▸ STORED DATA
== Segment start ==

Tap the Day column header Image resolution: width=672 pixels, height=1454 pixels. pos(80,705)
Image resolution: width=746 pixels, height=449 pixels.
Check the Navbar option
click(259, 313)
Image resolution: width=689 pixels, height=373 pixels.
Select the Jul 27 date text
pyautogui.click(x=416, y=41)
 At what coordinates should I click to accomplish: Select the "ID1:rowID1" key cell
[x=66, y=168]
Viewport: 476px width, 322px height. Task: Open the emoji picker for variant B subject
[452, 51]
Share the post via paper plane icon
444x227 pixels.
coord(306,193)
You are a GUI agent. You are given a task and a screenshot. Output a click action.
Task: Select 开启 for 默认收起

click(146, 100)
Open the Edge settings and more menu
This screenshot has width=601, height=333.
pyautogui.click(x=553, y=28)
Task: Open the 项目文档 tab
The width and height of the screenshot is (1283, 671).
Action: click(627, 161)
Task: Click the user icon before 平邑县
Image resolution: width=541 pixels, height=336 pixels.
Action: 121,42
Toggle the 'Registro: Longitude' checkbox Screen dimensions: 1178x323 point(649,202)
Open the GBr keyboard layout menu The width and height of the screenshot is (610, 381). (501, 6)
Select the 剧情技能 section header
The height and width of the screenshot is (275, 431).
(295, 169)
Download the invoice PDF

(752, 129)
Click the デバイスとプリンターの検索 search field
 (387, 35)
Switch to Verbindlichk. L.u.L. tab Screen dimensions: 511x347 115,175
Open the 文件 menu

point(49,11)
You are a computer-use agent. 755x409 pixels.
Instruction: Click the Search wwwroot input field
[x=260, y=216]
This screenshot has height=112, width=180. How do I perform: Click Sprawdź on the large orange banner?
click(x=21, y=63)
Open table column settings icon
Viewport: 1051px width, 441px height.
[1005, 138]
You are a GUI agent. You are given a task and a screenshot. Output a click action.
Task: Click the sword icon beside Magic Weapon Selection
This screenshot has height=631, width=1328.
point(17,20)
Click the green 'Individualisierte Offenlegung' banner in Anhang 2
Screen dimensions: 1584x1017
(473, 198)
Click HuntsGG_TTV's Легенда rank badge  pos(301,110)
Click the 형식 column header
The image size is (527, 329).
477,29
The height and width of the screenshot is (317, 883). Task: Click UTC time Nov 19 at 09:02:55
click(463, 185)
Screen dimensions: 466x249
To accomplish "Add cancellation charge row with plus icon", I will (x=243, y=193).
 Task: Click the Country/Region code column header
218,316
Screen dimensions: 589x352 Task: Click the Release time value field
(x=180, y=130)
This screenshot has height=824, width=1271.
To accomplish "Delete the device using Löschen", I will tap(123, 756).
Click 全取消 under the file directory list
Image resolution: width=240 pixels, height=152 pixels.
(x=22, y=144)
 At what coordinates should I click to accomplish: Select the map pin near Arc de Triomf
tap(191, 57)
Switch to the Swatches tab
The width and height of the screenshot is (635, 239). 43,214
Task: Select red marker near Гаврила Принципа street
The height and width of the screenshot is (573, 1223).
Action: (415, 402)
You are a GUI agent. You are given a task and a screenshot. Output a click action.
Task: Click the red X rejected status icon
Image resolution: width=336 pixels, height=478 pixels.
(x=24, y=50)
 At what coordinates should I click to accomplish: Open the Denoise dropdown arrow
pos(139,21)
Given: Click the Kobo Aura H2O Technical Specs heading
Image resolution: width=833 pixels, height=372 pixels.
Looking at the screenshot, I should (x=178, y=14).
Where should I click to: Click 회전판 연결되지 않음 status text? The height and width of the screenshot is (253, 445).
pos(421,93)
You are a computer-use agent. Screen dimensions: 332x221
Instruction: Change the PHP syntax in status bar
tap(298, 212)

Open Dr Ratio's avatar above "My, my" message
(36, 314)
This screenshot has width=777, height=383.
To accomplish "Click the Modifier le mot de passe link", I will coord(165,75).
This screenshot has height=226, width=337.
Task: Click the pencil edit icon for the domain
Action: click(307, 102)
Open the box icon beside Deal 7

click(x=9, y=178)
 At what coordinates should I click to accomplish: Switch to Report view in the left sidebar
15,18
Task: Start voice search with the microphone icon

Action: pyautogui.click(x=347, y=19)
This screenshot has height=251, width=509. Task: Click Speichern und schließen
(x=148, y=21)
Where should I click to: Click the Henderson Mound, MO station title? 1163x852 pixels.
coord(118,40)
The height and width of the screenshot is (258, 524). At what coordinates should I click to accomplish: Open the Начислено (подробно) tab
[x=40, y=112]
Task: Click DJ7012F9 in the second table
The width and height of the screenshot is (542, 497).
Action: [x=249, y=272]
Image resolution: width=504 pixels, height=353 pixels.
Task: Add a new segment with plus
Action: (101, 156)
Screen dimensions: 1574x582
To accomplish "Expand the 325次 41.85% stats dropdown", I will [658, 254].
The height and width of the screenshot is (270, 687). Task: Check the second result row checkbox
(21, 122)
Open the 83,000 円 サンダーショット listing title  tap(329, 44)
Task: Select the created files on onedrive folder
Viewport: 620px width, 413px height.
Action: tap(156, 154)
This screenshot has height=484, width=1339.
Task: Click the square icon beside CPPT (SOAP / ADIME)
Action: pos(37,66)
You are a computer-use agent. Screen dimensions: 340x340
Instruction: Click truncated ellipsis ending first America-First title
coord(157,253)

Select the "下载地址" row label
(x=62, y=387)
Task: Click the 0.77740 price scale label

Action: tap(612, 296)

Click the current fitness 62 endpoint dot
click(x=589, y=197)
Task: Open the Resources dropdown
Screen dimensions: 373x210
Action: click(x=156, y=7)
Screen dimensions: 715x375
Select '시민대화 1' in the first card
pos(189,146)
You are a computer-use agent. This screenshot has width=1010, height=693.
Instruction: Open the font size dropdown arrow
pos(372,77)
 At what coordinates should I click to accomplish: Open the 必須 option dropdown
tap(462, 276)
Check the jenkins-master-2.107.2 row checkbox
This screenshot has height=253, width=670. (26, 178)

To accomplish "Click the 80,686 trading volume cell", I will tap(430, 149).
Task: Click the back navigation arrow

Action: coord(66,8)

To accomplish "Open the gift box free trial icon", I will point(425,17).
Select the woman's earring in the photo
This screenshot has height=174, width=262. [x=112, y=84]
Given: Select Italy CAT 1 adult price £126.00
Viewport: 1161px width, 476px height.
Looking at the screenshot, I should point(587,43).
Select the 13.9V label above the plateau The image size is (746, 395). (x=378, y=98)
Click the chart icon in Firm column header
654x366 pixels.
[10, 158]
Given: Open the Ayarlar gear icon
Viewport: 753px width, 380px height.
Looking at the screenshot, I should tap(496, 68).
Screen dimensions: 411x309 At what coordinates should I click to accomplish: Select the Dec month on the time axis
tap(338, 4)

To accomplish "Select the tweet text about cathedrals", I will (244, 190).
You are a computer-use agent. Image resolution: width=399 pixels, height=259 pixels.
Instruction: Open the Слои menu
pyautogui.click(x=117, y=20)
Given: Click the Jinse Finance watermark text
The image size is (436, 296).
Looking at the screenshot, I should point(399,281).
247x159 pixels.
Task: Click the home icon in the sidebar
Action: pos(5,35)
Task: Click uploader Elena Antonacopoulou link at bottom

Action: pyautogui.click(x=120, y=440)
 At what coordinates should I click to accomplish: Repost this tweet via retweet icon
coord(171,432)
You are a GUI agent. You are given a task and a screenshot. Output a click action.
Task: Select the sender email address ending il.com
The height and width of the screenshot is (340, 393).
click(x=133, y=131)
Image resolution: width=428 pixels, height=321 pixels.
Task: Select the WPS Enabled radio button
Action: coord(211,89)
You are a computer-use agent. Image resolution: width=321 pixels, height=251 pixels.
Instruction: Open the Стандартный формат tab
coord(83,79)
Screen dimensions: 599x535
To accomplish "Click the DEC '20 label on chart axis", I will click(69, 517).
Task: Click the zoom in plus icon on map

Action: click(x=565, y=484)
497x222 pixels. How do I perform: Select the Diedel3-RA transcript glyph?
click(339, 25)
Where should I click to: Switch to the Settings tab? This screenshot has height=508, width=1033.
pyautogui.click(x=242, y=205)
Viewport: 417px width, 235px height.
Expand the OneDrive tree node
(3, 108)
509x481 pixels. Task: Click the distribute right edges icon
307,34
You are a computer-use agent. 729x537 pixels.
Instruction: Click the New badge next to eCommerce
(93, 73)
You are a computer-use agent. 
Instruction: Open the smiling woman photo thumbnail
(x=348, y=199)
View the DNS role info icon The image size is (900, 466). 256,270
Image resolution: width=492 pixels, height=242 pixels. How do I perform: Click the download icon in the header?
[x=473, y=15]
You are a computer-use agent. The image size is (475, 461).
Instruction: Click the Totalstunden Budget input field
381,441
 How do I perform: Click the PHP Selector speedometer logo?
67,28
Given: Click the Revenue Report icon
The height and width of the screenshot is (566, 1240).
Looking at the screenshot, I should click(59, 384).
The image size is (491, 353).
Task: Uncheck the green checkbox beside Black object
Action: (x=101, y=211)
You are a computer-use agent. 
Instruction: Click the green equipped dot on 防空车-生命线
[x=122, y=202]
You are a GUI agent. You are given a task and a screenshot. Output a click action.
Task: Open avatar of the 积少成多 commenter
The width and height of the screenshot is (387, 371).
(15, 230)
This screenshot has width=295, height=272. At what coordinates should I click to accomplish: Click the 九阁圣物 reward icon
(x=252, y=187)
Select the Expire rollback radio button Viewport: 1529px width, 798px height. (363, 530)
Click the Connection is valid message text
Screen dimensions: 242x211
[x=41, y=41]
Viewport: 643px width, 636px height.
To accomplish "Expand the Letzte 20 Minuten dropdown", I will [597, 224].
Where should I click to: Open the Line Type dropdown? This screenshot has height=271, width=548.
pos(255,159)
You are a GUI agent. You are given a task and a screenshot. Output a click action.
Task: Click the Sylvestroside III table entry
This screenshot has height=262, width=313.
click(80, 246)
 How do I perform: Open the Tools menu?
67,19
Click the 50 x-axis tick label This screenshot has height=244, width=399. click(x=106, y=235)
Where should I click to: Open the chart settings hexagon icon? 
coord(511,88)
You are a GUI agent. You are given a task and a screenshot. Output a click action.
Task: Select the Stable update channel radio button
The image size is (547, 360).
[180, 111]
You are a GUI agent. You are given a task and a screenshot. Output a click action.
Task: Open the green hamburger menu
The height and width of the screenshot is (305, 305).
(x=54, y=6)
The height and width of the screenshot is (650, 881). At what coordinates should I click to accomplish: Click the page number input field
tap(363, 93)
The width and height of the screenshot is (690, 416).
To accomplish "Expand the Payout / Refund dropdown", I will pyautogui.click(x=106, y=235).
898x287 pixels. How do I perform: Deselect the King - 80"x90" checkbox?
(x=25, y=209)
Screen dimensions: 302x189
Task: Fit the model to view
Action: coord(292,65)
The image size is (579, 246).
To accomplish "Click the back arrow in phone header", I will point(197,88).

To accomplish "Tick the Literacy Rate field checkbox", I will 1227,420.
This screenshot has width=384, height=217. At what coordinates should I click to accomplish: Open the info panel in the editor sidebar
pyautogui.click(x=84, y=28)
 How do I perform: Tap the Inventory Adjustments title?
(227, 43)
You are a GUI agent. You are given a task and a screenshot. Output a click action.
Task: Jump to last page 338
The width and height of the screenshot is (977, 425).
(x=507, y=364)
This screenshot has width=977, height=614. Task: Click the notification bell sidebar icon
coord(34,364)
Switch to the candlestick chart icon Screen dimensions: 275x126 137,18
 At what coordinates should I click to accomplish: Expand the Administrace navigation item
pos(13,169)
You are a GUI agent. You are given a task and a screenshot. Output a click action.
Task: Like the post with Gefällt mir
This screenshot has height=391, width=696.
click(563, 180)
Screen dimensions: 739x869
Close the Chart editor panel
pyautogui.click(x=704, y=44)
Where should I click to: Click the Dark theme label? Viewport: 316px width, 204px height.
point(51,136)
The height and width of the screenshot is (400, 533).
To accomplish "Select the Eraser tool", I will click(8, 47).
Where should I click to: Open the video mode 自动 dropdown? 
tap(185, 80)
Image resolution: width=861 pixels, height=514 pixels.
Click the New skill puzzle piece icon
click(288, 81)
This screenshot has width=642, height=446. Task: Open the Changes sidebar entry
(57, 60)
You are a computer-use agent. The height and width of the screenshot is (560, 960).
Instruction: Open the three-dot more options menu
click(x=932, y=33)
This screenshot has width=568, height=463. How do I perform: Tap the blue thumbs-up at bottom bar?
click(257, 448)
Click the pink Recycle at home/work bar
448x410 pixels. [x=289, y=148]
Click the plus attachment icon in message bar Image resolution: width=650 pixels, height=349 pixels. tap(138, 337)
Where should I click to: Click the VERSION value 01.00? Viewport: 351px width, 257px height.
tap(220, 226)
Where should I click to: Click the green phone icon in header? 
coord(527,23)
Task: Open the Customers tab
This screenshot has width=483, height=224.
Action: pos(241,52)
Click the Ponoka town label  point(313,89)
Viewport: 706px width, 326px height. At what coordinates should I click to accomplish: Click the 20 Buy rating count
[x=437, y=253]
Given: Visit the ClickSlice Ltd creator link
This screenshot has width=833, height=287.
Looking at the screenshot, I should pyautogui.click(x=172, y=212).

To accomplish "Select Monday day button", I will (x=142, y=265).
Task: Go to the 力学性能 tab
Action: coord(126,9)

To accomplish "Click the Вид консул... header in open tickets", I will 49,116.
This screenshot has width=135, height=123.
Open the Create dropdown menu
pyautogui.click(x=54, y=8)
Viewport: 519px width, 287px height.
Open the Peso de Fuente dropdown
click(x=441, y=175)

== Segment end ==

▸ INSTRUCTIONS FOR THE TASK
Take the line that contains "Click the Ponoka" and every line after it in the material above. Set those lines down exactly and nothing more.

▸ OUTPUT OF THE TASK
Click the Ponoka town label  point(313,89)
Viewport: 706px width, 326px height. At what coordinates should I click to accomplish: Click the 20 Buy rating count
[x=437, y=253]
Given: Visit the ClickSlice Ltd creator link
This screenshot has width=833, height=287.
Looking at the screenshot, I should pyautogui.click(x=172, y=212).

To accomplish "Select Monday day button", I will (x=142, y=265).
Task: Go to the 力学性能 tab
Action: coord(126,9)

To accomplish "Click the Вид консул... header in open tickets", I will 49,116.
This screenshot has width=135, height=123.
Open the Create dropdown menu
pyautogui.click(x=54, y=8)
Viewport: 519px width, 287px height.
Open the Peso de Fuente dropdown
click(x=441, y=175)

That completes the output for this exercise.